As mentioned in the commit message, though we can specify the
congestion-control of NVMe_over_TCP via sysctl or writing
'/proc/sys/net/ipv4/tcp_congestion_control', but this also
changes the congestion-control of all the future TCP sockets on
the same host that have not been explicitly assigned the
congestion-control, thus bringing potential impaction on their
performance.

For example:

A server in a data-center with the following 2 NICs:

- NIC_fron-end, for interacting with clients through WAN
(high latency, ms-level)

- NIC_back-end, for interacting with NVMe/TCP target through LAN
(low latency, ECN-enabled, ideal for dctcp)

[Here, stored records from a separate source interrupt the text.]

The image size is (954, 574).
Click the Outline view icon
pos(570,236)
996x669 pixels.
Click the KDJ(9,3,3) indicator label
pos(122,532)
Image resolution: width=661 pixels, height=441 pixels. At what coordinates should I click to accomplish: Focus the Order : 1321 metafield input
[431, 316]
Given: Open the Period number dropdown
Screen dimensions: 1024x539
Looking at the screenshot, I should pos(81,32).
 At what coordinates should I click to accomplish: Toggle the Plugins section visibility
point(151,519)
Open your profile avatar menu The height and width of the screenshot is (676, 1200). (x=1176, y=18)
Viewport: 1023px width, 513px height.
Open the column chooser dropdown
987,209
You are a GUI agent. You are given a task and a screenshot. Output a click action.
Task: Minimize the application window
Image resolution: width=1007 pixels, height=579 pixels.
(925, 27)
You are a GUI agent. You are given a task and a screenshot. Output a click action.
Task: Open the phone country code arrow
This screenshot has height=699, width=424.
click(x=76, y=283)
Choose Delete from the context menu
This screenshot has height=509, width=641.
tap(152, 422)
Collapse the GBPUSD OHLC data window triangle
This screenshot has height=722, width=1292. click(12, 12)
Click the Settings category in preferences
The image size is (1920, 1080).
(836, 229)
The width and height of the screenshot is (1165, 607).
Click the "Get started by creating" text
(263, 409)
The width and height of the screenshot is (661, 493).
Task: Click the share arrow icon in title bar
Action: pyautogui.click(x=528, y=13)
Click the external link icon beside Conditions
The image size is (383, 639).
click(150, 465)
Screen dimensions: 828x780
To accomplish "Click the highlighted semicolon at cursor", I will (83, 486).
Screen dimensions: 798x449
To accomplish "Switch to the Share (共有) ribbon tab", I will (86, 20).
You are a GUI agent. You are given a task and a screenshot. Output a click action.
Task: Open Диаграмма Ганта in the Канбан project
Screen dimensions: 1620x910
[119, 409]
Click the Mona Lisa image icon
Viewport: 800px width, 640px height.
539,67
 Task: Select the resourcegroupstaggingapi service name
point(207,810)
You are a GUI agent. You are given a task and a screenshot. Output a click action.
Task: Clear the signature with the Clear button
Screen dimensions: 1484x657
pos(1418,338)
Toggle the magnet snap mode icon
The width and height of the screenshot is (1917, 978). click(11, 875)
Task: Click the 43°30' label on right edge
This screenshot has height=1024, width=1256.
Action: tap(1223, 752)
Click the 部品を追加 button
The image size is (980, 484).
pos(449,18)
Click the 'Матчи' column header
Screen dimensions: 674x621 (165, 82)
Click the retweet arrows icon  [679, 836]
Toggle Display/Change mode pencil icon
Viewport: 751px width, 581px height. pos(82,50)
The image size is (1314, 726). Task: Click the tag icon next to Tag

This server interacts with clients (handling requests) via the fron-end
network and accesses the NVMe/TCP storage via the back-end network.
This is a normal use case, right?

For the client devices, we can’t determine their congestion-control.
But normally it’s cubic by default (per the CONFIG_DEFAULT_TCP_CONG).
So if we change the default congestion control on the server to dctcp
on behalf of the NVMe/TCP traffic of the LAN side, it could at the
same time change the congestion-control of the front-end sockets
to dctcp while the congestion-control of the client-side is cubic.
So this is an unexpected scenario.

In addition, distributed storage products like the following also have
the above problem:

- The product consists of a cluster of servers.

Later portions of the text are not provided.